Depending on the user's purpose, for example, he/she goes out with a computer everyday. Considering such case, a means for forcibly changing the computer to [0069] mode 0 is adopted.
For example, if the “full charge mode” is selected in the window shown in FIG. 9, the power supply microcomputer changes the CCHGMD signal to logical value “0”, and operates the constant current/constant [0070] voltage charging circuit 13 in mode 0. The “full charge mode” is kept unchanged until the user resets the mode. Even if the user presses the full charge button when the full charge mode is selected, only charging starts and the mode does not change.
In order to prevent the battery from erroneously shifting to the full charge state, a means for invalidating the full charge button may be arranged. [0071]
The present invention is not limited to the above embodiment, and can be variously modified without departing from the spirit and scope of the invention in practical use. [0072]
Additional advantages and modifications will readily occur to those skilled in the art. Therefore, the invention in its broader aspects is not limited to the specific details and representative embodiments shown and described herein. Accordingly, various modifications may be made without departing from the spirit or scope of the general inventive concept as defined by the appended claims and their equivalents. [0073]

Claims

What is claimed is:

1. An electronic device comprising:

a battery;

control means having a first mode in which the battery is charged up to a fully charged state and a second mode in which the battery is charged up to a state less charged than the fully charged state;

means for detecting that the battery is charged up to the fully charged state in the first mode; and

means for switching control of the control means from the first mode to the second mode when the battery is detected to have charged up to the fully charged state.

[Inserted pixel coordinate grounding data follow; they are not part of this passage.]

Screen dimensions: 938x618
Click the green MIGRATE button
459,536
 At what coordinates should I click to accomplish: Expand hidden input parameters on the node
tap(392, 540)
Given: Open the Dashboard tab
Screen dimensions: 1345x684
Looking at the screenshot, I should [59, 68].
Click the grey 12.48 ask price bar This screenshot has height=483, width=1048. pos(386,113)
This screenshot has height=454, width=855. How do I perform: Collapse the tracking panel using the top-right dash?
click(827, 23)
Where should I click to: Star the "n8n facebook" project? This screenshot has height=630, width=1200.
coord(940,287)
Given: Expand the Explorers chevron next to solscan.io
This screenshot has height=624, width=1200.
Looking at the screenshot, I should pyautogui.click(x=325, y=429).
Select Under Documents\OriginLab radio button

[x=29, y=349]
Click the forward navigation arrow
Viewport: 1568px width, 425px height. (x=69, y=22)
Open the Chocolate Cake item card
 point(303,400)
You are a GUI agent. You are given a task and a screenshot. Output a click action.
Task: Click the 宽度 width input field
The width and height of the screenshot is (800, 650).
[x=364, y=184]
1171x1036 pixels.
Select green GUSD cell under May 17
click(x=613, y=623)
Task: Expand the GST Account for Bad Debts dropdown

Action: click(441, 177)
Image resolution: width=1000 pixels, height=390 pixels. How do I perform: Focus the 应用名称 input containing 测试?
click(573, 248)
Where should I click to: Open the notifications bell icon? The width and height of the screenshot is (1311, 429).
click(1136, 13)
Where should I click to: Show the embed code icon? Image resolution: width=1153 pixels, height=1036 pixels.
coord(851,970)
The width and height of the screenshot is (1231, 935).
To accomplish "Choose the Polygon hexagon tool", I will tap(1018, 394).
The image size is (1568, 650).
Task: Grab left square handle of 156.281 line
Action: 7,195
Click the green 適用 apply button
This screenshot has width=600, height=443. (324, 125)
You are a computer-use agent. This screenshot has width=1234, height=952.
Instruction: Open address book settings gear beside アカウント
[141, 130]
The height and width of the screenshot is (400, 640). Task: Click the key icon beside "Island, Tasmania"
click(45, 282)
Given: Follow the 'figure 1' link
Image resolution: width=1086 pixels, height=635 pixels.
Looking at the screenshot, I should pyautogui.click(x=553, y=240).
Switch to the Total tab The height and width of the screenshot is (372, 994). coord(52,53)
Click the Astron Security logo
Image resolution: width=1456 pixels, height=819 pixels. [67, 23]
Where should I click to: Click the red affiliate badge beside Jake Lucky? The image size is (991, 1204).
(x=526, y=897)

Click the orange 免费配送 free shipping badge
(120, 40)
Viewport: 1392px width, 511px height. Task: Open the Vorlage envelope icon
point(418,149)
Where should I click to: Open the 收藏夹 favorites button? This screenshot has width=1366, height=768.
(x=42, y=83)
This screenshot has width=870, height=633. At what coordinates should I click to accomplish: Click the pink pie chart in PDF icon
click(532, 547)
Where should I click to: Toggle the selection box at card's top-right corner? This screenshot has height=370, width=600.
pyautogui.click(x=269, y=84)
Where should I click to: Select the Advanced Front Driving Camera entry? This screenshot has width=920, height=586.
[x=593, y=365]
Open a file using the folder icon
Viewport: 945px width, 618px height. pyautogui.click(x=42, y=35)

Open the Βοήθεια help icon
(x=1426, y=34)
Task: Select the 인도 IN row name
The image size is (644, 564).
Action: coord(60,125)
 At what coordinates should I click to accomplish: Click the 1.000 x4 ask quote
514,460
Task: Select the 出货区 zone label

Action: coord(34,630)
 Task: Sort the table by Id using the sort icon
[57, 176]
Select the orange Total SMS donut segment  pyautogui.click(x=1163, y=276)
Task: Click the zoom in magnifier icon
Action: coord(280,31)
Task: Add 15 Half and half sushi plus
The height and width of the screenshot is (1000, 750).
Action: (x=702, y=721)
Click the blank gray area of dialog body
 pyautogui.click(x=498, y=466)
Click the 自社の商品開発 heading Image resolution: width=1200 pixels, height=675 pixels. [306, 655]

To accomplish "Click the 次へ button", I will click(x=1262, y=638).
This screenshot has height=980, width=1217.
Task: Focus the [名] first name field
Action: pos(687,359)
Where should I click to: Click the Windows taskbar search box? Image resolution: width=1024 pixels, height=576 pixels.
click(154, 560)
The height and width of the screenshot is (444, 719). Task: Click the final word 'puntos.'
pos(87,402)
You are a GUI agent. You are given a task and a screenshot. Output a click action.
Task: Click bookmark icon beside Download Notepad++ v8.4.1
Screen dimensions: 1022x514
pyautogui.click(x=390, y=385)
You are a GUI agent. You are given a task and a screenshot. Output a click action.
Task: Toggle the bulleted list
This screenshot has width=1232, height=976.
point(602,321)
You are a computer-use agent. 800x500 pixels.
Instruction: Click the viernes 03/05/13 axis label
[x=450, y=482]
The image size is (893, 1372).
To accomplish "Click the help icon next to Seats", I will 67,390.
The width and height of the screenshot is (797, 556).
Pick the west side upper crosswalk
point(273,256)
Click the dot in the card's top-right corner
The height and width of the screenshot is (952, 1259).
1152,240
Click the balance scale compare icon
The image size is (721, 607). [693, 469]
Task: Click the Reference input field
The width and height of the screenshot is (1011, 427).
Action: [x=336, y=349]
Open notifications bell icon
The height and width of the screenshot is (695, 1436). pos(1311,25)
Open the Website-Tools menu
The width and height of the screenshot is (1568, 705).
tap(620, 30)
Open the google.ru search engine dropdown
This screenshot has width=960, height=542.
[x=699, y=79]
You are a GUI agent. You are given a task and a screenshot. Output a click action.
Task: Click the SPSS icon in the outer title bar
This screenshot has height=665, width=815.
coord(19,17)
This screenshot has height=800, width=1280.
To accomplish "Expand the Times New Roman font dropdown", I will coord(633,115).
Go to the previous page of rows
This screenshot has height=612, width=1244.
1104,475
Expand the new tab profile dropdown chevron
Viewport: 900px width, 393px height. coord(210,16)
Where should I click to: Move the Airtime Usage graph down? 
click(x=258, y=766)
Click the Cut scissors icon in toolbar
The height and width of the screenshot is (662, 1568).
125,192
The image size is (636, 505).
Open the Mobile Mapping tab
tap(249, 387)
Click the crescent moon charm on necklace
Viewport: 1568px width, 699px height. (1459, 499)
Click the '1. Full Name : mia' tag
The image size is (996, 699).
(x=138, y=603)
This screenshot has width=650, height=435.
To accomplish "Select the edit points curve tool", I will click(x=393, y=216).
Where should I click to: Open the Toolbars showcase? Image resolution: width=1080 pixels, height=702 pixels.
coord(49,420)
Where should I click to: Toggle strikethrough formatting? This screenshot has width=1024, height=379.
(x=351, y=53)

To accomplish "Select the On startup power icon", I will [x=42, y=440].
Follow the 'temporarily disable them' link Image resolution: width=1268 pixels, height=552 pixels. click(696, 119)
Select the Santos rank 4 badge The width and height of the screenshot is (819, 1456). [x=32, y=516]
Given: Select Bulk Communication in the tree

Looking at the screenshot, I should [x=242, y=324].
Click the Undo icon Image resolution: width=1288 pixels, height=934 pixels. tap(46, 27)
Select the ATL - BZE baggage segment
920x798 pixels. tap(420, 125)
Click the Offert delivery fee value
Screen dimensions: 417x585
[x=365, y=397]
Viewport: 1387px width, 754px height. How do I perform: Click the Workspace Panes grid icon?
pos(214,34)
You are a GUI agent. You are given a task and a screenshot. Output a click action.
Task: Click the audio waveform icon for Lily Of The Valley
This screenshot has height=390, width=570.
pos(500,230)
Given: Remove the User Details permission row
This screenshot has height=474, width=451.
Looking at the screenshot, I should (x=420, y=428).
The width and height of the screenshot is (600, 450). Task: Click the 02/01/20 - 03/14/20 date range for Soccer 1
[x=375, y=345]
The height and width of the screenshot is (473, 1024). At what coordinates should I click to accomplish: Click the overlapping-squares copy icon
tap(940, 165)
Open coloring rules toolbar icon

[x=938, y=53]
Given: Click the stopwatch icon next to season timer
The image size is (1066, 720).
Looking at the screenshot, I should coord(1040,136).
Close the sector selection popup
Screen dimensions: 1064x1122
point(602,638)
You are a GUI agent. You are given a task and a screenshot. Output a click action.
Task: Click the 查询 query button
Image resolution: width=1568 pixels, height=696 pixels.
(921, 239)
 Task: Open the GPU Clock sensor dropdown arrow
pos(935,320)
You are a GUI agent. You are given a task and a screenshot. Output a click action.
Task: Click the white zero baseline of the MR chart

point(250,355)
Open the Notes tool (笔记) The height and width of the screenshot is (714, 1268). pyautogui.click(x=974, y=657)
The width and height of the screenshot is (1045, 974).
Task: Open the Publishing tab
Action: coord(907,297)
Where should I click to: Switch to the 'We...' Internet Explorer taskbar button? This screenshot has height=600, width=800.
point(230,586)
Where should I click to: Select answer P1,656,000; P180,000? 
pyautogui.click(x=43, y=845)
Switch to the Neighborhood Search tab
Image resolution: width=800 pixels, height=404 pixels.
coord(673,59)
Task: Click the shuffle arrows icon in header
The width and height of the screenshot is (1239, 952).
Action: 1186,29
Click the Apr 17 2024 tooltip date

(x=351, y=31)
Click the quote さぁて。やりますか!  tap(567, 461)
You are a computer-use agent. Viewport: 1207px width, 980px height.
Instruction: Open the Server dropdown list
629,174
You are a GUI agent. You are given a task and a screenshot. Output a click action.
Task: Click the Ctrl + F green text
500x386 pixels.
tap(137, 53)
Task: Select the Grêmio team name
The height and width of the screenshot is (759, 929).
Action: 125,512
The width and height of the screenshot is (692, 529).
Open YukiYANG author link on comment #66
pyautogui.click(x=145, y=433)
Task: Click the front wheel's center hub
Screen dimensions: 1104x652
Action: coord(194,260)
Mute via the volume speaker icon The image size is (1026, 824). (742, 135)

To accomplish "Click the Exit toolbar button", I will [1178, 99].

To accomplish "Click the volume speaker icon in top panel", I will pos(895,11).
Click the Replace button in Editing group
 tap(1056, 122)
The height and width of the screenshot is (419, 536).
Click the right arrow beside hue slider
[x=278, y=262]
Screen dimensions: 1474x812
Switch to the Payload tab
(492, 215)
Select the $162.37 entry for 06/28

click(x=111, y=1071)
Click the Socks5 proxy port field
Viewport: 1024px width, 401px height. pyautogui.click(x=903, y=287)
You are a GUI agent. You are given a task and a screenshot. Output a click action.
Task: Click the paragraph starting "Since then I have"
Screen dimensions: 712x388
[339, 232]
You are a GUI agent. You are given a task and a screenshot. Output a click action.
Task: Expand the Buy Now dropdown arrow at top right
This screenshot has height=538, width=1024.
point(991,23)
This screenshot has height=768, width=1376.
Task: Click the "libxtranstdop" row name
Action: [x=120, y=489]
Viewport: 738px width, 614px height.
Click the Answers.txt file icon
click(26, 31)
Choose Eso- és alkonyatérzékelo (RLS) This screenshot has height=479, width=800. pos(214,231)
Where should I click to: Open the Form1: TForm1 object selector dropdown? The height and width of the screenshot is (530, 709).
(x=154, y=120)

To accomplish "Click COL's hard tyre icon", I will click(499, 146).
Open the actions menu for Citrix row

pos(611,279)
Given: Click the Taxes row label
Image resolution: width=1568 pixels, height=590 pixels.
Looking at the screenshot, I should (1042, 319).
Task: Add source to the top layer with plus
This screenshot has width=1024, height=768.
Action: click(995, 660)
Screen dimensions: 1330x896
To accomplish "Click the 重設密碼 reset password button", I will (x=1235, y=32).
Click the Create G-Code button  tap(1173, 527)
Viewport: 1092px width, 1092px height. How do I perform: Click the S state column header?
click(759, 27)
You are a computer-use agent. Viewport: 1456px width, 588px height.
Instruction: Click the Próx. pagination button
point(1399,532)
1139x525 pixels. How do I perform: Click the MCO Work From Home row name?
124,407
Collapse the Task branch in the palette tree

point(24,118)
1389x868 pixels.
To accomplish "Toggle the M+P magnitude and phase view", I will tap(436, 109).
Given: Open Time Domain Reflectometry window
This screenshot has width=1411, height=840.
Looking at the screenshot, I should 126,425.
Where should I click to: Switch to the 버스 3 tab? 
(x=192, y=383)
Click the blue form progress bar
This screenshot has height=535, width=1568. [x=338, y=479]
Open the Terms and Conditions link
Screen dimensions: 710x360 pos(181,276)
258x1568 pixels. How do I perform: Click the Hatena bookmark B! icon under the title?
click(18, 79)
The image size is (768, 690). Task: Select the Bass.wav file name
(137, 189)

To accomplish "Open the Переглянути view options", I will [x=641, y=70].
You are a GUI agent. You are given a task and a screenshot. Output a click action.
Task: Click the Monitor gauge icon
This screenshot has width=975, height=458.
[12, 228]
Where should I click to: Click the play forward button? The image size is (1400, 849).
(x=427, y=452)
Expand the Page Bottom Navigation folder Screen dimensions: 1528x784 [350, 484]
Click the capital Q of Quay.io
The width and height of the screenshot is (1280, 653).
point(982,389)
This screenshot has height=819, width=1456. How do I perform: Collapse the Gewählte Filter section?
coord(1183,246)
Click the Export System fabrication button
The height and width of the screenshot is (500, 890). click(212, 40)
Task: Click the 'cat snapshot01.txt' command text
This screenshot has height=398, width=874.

2. A device according to claim 1, which further comprises a button which is operated even when the electronic device is OFF, and in which the button is operated to start charging the battery in the first mode by the control means.

3. A device according to claim 2, wherein the button is attached to a surface of a housing of the electronic device.

4. A device according to claim 1, further comprising a user interface which causes the control means to start charting the battery in the first mode.

5. A device according to claim 1, which further comprises means for displaying a remaining amount of the battery, and in which the display means displays the remaining amount of the battery by using a charged state in the second mode as a reference.

6. A charge control method in an electronic device having a battery, and control means having a first mode in which the battery is charged up to a fully charged state and a second mode in which the battery is charged up to a state less charged than the fully charged state, comprising:

detecting that the battery is charged up to the fully charged state in the first mode; and

switching control of the control means from the first mode to the second mode when the battery is detected to have charged up to the fully charged state.

7. A method according to claim 6, in which the electronic device further comprises a button which is operated even when the electronic device is OFF, and which further comprises a step of operating the button to start charging the battery in the first mode by the control means.